Okazu, czyli dodatki do japońskiego ryżu. Część I
Choć pogoda nie zawsze na to wskazuje, mamy już lato. Na targowiskach, grządkach i w warzywniakach tłoczy się zielenina różnej maści: fasolka szparagowa, bób, botwina (niestety na południu ominęła nas fala szparagowa...)
Chciało by się spróbować wszystkiego. Póki jest. Łatwo więc zapędzić się z zakupami. Czas na przetwarzanie i konsumpcję jest nieubłaganie ograniczony. Trzeba zatem dobrze to wszystko przemyśleć...

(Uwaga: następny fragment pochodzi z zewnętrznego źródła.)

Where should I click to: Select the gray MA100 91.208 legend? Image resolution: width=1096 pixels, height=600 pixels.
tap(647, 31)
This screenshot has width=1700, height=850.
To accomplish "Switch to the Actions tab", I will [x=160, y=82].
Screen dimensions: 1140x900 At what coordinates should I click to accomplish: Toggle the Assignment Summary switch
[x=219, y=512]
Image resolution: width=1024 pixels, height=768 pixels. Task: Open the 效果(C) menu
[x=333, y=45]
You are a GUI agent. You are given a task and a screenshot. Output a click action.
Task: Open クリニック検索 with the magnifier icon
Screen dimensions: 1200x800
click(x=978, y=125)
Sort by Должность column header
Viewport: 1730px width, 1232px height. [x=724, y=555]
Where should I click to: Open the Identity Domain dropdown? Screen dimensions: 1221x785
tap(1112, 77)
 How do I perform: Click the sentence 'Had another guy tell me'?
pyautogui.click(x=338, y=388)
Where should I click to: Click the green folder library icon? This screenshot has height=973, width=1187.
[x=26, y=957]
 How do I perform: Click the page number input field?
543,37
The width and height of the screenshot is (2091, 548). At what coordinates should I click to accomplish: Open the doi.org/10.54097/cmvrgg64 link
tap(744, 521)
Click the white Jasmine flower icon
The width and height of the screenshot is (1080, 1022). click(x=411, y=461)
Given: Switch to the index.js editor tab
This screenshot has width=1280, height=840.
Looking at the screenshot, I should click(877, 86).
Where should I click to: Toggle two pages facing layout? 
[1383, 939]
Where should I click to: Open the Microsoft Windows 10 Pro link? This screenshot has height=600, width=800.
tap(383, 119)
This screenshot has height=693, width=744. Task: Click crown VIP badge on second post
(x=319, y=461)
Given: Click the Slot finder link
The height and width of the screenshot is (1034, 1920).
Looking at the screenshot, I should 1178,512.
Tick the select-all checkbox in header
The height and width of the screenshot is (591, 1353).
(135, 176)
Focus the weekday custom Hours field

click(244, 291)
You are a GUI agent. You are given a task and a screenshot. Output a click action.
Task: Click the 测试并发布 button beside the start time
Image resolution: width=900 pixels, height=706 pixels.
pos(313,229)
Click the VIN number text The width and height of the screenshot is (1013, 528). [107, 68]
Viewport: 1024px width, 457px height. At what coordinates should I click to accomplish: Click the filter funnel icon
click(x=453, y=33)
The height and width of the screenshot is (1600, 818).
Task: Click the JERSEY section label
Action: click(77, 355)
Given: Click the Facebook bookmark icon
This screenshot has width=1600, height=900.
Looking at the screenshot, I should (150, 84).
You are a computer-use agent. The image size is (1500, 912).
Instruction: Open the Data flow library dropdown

Jedną z moich sprawdzonych strategii jest kupowanie zapasu warzyw, kiedy akurat jest ku temu okazja (tryb łowiecko-zbieracki). Po przytachaniu łupów do domu najlepiej niezwłocznie zabrać się do dzieła.
Zakasuję więc rękawy i wstępnie przetwarzam co się da. Jeśli mam pół kilograma świeżego szpinaku, od razu go: myję, blanszuję, odciskam, wkładam do lodówki w plastikowym pojemniku. To samo z fasolką, bobem itd.
Warzywa korzeniowe można obrać, posiekać i trzymać w pojemnikach z zimną wodą (obierki zachowaj do "resztkowej" tempury, na którą przepis wkrótce!)
W ten sposób mam lodówkę pełną wygodnych i łatwych w obsłudze półproduktów. Taka strategia oszczędza czas. W rezultacie zabieram się za obiad zanim przyjdzie mi do głowy by zjeść na zewnątrz. Bonus dla kieszeni i żołądka! Jeśli od rana jest ciepły ryż w maszynce do ryżu, obiad będzie gotowy w 10 minut.
Najgorszym rozwiązaniem jest zostawianie warzyw w zamkniętych plastikowych opakowaniach! Nawet jeśli włoży się je do lodówki szybko stracą świeżość, albo się zakiszą.
Poniżej zamieszczam przepis na szybką przystawkę z blanszowanych warzyw. Jest to stary japoński sposób na podawanie warzyw lub kawałków ryby w dressingu—aemono. (Wzmianki o aemono pojawiają się już w książkach kucharskich z okresu Edo, 1603 -1868).
Aemono podawane jest na zimno, najczęściej jako okazu, czyli dodatek do ryżu.
Istnieją m. in.:
- Shira-ae białe ae na bazie tofu i sezamu
- Goma-ae ae na bazie prażonego sezamu i sosu sojowego
Hōrensō no shira-ae ほうれん草の白和え
½ kostki naturalnego tofu
1 łyżka prażonego sezamu
parę kropel oleju sezamowego
łyżeczka białej pasty miso
łyżeczka tahini
sól do smaku
pół łyżeczki cukru (opcjonalne)
łyżeczka jasnego sosu sojowego (ciemny sos zabarwi tofu na brązowy kolor, najlepiej więc użyć jasnego, albo w ogóle go opuścić)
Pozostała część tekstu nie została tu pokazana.